Action item.
Starting with the first line and ending with the one that holds "has height=840, width=1431.", retype the entries exactly.

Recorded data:

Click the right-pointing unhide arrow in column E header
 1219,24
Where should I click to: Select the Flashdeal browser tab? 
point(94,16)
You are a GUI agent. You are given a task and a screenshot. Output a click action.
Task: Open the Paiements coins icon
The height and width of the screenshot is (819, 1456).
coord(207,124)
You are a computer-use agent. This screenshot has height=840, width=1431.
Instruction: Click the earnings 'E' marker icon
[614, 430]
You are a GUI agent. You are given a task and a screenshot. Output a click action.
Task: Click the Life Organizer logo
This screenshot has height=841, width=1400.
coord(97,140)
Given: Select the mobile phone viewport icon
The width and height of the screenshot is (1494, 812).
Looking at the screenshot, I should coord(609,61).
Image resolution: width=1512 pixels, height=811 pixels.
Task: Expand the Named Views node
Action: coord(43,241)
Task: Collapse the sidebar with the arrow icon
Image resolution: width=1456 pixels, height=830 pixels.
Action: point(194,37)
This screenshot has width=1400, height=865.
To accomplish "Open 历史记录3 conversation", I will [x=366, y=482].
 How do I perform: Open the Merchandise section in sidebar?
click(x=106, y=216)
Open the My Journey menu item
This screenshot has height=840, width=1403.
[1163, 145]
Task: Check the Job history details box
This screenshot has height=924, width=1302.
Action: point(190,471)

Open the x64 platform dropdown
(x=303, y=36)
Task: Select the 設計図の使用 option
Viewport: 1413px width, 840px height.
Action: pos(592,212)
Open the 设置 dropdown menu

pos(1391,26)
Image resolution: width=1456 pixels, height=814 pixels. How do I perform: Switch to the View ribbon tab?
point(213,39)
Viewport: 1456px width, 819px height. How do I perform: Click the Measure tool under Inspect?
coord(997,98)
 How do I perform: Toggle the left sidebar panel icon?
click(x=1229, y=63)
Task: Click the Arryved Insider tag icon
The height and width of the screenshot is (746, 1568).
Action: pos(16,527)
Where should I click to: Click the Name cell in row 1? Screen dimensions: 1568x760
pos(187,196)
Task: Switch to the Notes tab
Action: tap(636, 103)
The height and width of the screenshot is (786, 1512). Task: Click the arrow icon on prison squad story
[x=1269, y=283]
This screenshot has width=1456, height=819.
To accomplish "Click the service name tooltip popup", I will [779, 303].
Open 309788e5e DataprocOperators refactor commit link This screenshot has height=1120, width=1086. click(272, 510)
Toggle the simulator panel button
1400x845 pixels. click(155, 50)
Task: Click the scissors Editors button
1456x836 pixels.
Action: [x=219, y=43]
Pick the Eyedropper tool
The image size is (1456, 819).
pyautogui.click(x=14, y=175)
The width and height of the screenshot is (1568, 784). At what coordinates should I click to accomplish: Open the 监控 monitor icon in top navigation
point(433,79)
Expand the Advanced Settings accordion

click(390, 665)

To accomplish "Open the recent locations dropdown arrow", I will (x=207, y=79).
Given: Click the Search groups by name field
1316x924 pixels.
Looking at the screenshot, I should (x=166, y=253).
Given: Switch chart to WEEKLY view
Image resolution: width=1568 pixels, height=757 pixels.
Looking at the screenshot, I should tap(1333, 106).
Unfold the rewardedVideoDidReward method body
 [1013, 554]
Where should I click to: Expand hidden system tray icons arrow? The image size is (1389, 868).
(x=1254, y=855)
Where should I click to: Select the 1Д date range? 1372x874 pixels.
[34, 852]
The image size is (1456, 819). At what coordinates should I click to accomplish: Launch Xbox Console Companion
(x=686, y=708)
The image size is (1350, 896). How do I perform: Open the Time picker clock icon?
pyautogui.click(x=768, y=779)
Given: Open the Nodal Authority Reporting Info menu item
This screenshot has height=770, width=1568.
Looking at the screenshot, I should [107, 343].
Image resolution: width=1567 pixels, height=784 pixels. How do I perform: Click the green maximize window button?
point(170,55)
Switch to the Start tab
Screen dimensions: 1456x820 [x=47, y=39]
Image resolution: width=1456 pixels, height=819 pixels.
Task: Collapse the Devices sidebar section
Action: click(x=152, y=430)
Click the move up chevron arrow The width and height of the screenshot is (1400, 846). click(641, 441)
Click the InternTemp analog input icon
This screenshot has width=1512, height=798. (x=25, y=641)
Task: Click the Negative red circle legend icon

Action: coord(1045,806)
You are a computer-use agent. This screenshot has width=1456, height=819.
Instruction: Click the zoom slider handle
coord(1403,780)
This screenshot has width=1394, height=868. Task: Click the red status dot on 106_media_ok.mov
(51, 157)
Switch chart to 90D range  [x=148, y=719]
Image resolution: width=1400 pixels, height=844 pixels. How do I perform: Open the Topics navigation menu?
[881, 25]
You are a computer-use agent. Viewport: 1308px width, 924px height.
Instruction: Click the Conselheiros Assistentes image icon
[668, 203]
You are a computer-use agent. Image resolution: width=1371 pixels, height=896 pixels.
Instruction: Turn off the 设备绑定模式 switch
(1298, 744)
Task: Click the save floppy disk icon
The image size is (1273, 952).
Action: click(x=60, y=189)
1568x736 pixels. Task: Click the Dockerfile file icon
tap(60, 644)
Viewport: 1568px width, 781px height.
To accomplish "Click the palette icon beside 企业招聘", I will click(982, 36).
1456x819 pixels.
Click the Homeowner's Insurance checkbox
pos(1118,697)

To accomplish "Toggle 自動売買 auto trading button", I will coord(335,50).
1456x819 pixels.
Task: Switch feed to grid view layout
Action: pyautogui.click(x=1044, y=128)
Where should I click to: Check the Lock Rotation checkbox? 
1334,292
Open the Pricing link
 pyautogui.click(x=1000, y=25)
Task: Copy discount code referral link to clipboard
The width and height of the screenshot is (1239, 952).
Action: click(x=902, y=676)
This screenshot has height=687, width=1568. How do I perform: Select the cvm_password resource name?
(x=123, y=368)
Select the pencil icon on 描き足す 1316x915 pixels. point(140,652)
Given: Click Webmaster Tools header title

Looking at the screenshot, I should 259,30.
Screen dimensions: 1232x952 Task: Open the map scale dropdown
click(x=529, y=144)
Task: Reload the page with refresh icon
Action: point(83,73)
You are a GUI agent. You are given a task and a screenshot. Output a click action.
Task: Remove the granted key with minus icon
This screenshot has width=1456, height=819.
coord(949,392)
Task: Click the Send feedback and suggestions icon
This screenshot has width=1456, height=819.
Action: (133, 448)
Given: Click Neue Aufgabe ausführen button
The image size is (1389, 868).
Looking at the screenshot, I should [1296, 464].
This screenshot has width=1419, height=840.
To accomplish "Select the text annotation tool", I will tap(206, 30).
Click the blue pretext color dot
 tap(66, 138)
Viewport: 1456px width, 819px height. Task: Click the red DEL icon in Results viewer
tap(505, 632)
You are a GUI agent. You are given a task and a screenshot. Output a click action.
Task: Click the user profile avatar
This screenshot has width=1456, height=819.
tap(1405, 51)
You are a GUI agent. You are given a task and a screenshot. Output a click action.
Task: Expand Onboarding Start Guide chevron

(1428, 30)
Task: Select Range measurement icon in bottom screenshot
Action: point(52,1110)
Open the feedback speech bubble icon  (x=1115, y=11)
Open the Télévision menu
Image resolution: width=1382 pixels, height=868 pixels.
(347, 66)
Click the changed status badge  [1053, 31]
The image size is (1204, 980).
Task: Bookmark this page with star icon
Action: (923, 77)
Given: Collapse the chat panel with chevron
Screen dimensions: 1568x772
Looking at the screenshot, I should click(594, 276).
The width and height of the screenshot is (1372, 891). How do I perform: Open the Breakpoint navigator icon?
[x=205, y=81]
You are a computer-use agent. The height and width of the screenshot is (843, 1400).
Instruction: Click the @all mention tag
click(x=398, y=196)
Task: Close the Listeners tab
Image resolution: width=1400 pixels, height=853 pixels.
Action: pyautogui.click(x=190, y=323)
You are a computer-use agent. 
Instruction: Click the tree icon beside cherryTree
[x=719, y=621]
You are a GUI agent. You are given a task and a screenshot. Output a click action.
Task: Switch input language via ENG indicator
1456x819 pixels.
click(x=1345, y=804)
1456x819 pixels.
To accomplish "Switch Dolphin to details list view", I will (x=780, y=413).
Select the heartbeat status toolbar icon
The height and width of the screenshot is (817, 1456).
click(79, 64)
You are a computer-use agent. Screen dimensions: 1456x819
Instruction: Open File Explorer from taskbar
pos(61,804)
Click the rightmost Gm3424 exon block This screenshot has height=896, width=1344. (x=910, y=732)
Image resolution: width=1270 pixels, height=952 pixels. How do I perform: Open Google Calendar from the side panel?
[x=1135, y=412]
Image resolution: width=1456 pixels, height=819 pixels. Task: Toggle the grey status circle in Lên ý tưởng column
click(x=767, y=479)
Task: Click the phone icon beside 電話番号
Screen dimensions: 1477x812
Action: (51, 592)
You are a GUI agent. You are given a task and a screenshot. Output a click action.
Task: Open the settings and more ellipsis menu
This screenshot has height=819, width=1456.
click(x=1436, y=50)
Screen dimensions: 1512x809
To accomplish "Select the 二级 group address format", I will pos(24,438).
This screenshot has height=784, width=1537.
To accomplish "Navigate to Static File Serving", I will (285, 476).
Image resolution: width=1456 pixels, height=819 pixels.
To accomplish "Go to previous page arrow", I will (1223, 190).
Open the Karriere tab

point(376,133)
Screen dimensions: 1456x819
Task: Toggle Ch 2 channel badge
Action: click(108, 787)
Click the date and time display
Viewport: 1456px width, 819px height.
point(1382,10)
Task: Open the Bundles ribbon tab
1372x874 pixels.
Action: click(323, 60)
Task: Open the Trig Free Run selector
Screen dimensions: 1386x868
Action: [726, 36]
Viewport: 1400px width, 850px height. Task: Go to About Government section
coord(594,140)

Answer area.
Click the right-pointing unhide arrow in column E header
 1219,24
Where should I click to: Select the Flashdeal browser tab? 
point(94,16)
You are a GUI agent. You are given a task and a screenshot. Output a click action.
Task: Open the Paiements coins icon
The height and width of the screenshot is (819, 1456).
coord(207,124)
You are a computer-use agent. This screenshot has height=840, width=1431.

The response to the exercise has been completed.